(Saved entries)
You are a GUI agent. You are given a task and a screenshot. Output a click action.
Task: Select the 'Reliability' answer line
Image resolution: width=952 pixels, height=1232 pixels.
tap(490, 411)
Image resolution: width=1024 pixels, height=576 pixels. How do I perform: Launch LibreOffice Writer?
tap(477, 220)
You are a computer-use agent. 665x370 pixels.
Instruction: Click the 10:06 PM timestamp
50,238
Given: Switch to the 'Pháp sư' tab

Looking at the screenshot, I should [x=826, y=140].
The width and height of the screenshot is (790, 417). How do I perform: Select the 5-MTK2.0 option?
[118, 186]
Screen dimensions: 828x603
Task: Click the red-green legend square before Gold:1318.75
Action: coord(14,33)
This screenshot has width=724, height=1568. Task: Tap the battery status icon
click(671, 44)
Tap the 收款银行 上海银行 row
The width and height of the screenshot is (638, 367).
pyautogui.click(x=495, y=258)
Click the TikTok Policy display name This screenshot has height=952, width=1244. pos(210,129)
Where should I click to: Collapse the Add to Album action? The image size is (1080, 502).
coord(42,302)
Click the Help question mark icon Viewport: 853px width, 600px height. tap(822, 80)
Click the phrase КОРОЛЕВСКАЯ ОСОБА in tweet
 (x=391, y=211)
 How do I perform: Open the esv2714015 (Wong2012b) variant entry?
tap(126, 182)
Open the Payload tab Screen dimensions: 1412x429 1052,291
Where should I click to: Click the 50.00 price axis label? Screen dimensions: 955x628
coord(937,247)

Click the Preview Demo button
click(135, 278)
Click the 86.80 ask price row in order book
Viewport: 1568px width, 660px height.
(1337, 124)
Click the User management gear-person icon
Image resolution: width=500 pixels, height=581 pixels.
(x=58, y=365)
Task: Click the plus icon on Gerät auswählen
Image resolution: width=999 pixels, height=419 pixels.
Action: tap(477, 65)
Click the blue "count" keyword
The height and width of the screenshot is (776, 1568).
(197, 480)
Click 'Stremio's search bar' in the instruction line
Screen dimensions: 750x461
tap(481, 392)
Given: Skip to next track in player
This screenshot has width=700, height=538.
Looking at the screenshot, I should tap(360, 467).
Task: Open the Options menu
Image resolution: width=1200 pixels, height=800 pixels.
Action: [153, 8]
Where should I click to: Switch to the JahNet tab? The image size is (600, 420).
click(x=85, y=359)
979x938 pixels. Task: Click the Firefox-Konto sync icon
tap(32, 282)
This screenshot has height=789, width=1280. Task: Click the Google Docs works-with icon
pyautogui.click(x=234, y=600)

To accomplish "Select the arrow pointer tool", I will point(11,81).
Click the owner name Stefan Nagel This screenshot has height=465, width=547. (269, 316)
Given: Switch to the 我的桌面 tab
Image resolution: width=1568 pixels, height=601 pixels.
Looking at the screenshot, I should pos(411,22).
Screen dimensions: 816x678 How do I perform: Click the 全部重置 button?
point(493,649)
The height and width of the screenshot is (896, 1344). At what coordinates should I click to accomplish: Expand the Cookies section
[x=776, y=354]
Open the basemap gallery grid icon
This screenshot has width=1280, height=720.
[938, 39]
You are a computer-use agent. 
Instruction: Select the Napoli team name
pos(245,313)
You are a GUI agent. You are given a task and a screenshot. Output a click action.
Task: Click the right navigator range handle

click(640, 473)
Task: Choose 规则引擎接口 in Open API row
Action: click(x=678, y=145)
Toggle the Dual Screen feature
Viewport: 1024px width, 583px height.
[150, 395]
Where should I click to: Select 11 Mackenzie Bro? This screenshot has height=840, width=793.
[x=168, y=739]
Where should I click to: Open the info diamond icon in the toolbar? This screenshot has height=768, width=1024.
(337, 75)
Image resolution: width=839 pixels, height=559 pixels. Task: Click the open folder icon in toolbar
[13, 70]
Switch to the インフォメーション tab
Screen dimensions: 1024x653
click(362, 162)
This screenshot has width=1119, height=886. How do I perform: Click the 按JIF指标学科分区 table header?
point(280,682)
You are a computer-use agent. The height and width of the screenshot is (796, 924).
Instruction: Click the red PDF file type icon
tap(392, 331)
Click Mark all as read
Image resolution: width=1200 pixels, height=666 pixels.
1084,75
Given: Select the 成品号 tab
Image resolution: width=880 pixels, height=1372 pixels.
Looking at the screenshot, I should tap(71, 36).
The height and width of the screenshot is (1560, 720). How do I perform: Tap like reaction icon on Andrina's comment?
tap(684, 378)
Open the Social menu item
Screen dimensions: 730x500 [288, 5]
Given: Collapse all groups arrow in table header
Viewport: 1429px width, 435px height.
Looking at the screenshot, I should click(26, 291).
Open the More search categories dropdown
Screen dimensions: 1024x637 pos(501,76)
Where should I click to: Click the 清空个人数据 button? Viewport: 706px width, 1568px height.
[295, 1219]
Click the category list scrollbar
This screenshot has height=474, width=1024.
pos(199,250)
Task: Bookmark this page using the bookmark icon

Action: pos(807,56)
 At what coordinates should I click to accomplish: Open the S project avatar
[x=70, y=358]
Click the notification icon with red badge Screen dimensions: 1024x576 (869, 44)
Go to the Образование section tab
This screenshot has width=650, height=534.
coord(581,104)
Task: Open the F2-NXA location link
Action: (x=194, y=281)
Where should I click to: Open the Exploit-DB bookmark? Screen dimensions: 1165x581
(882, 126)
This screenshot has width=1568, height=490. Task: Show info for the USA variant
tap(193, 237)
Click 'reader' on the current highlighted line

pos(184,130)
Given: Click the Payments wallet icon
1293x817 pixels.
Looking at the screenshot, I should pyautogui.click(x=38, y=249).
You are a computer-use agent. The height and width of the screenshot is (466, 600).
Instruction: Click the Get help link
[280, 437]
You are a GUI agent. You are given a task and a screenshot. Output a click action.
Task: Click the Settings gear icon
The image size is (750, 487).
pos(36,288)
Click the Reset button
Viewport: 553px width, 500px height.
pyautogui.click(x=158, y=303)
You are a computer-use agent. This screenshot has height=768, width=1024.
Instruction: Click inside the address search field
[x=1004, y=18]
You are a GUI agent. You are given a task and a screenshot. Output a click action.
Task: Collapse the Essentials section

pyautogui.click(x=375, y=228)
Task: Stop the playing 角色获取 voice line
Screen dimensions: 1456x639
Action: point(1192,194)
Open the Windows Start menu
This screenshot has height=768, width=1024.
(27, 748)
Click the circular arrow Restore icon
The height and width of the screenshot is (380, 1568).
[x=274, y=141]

### Task to carry out
Go through the entries and copy every line with "computer".

### The answer
You are a computer-use agent. 665x370 pixels.
You are a computer-use agent. 
You are a computer-use agent. The height and width of the screenshot is (796, 924).
You are a computer-use agent. The height and width of the screenshot is (466, 600).
You are a computer-use agent. This screenshot has height=768, width=1024.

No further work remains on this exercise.